Like the album, the artwork was an exercise in refining the maximalism I had been exploring earlier in my career. I started on it after the album was complete in June 2011. I wanted to do a photographic composite to create an image that felt simultaneously realistic and synthetic. The initial concept (fig.6b) was a lot more vivid and purely photographic, and while there are actually some elements of this version I still prefer, ultimately I decided it didn’t speak as well to the music itself. I wanted it to be more muted, darker, like there was a layer of atmosphere between the viewer and the image. The whole album was supposed to feel like a faded memory mixed up with a dream so I tried to push things into a more gauzy, less defined space.

I also wanted to incorporate some surreal elements, juxtaposing water themes against the desert with a sun setting into the horizon but partially in front of it. I played a lot with how to blend the sun into the foreground, in fig.21 you can see an early attempt. I remember the CD artwork was due early for some reason and I had to send it out with the fig.21 version, which I really wasn’t happy with, as that’s as far as I had developed things. Luckily I had another week to complete the vinyl and digital versions and was able to land on a more refined solution for the blending of sun and horizon.

The image is a composite of many, many images and I’ve included a few here. Some interesting notes: The clouds are from a photograph by Neil Krug (fig.4) who generously let me use them. Some of the foreground elements are from a photo by Tim Navis (fig.9) taken while we were shooting press shots on a dry lakebed outside Los Angeles the year before. The vague tire tracks are from a self-portrait I took at Burning Man (fig.11), I wanted it to feel like there was a path drawing the viewer over horizon and the tracks of art cars on the playa seemed like a perfect way to accomplish this.
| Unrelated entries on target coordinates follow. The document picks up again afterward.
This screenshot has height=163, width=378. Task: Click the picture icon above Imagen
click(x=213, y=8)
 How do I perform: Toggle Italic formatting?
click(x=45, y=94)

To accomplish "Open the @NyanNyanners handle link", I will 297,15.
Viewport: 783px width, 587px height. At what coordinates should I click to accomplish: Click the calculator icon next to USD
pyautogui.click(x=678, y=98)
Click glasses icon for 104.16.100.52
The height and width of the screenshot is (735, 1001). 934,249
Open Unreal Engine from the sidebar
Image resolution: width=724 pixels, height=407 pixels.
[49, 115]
Overall this was the most complex project I’ve ever completed (the cover PSB file alone is over 10GB!) and remember it being a particularly enjoyable process, which is rare for me when it comes album package design which can be tedious and nerve-racking. This period in my life was a high water mark and a time of so much growth and change, I think the music and art reflect that.